All these questions are standard issue for the investor and they present themselves in regular intervals as potential projects pop up on the radar screen. But what’s the missing piece here? The investor is soon something else: a landlord. If you’ve never been a landlord, what can you expect?

As rent is paid each month and the bills are paid there has to be a physical exchange of money. Today, many tenants pay their rent online by transferring the monthly amount to the landlord’s account. If not, then it’s the old-fashioned way of putting a check in the mail. Your first landlord job is making sure you get paid on time, every time.

If you don’t get paid on time, every time, now you transition to a sort of bill collector, leaving voicemails and other gentle reminders. Yet if you did your homework correctly, you would never change into a bill collector because you properly vetted your future tenants.

Making sure you get paid on time is making sure you get someone who is both able and willing to pay their rent when due. When reviewing a lease application, make sure you confirm their employment and ask to see a copy of their most recent paycheck stub from their job. In general, rental payments should be somewhere around 30 to 40 percent of a tenant’s gross monthly income.

Review a copy of their credit report. Don’t accept a copy of a report provided by your prospective tenants, there are several online credit reporting agencies that specialize in running credit for landlords. And finally, contact their previous landlord to see what sort of tenants they were. Are they renting up or renting down? How much did they pay in rent and were they generally good tenants? And speaking of previous landlords, before you sign any lease agreement with them, drive by their current address. Is the property in good shape? Do they appear to take care of their surroundings? How they live now is an indication of how they’ll live in the future.

Finding good tenants also means marketing the property. How will you market the property for rent? There are several online rental portals where you can post your property or you can simply contact a real estate agent to find tenants for you. Using an agent comes in handy because your rental will most always be shown to potential renters at night or on the weekends.
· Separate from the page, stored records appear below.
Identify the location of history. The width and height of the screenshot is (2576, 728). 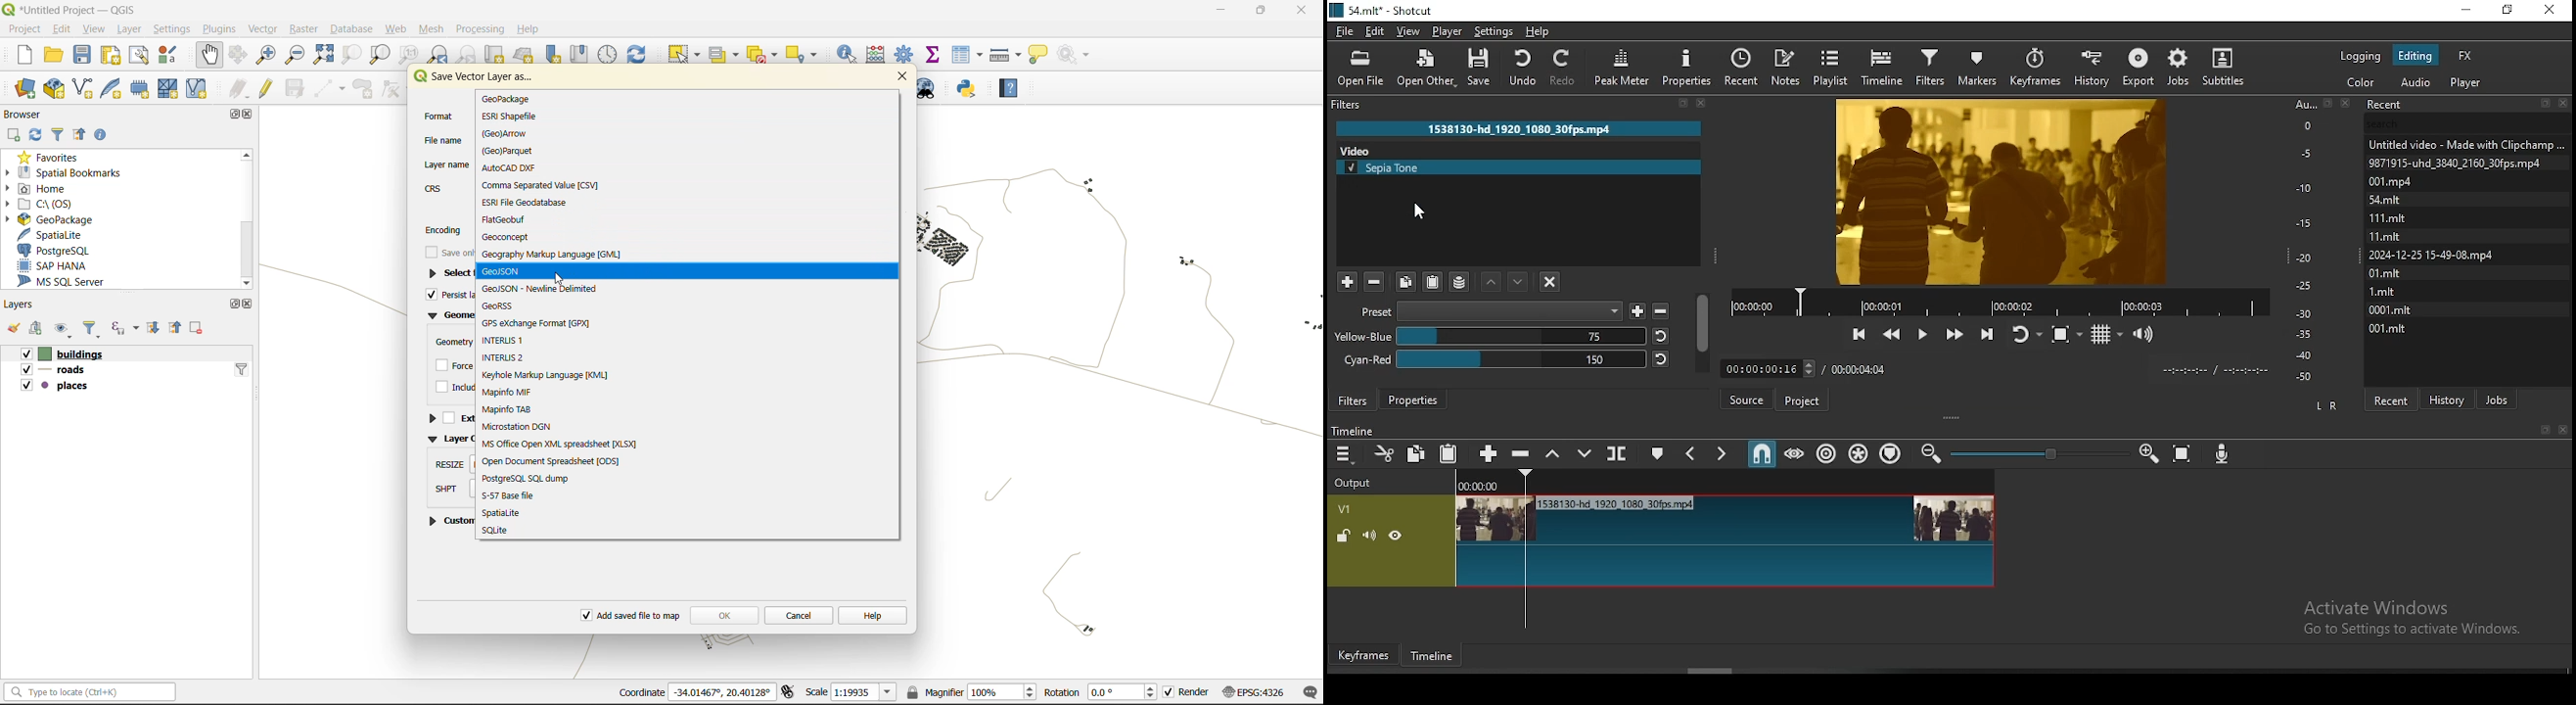
(2093, 66).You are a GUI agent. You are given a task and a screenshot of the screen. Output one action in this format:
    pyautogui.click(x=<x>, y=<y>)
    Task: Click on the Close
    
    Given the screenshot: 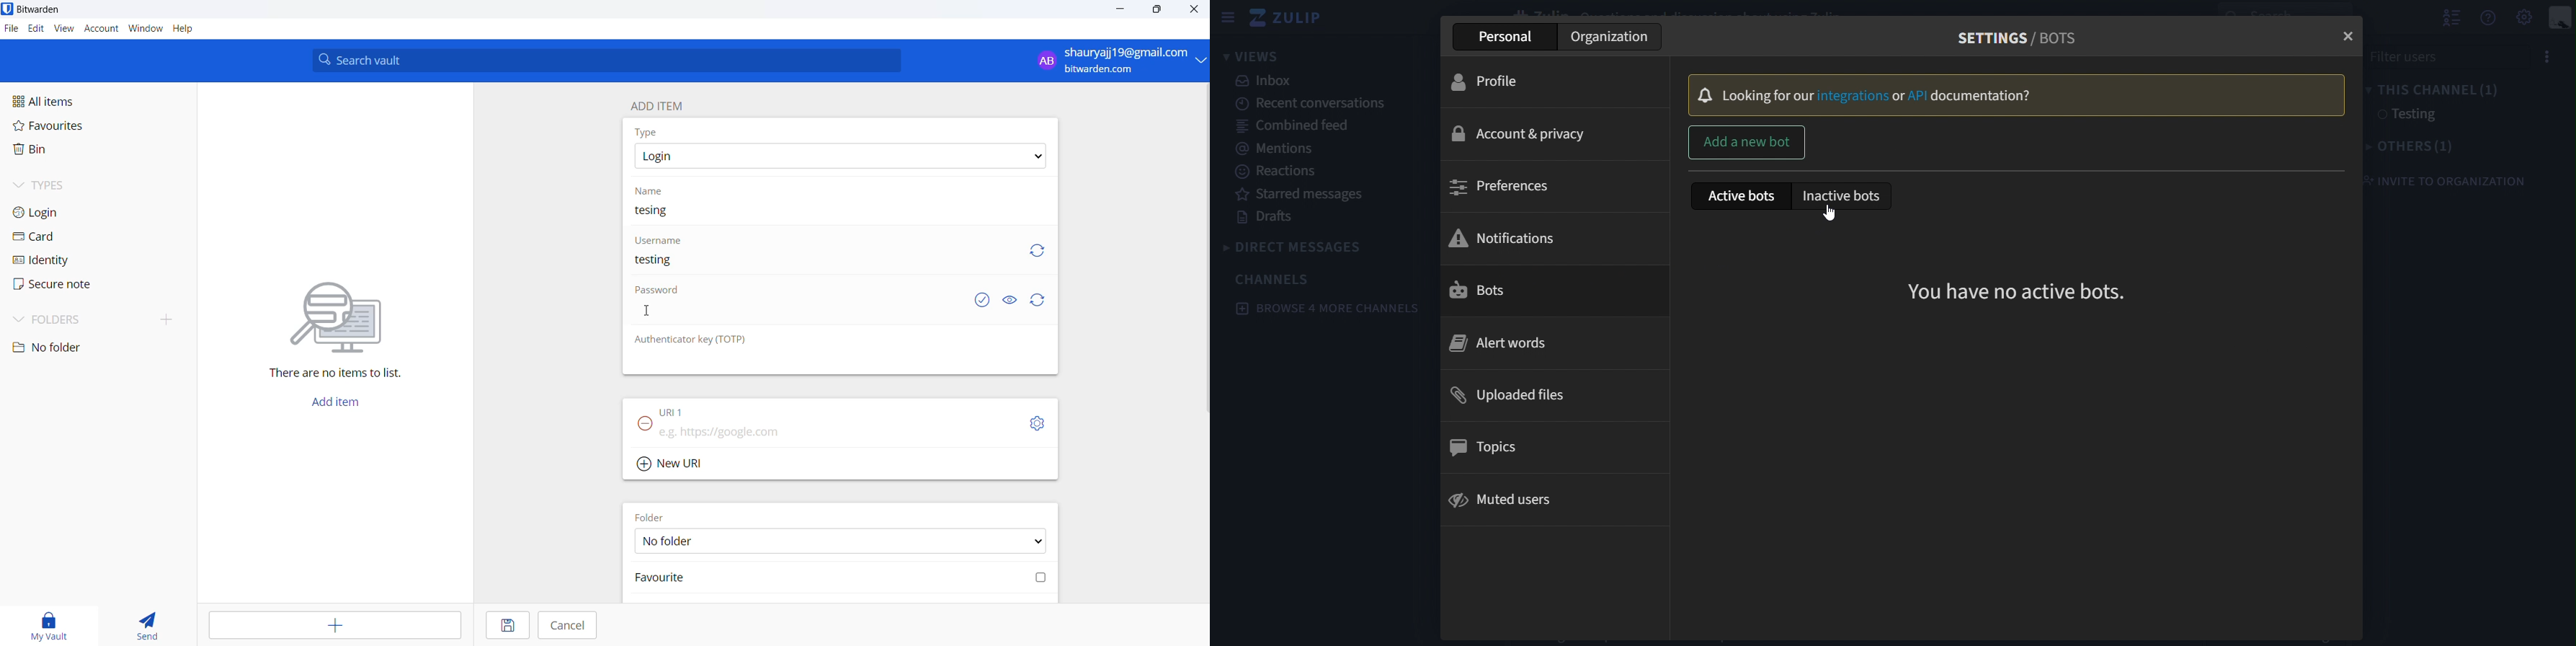 What is the action you would take?
    pyautogui.click(x=1196, y=11)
If there are other things you’d rather be doing than showing a rental on a Sunday afternoon, an agent might be a good idea.

Finally, you’re the repair person. When the sink stops up or the toilet overflow or the hot water heater no longer heats, you’re the one they call. If you’re handy around the house and can generally fix things that are broken, you can do most of the work yourself.

Getting personal with your investment properties means staying involved long after your purchase is closed and the repairs are completed. Your job is just starting. If all of this doesn’t sound like much fun to you, do what other investors do and hire a property management firm. These companies can provide the full range of tenant management services or you can select some of them “a la carte” style. In fact, if you’re an active investor you should spend more time hunting down projects and less time switching out a garbage disposal by contracting with a property manager.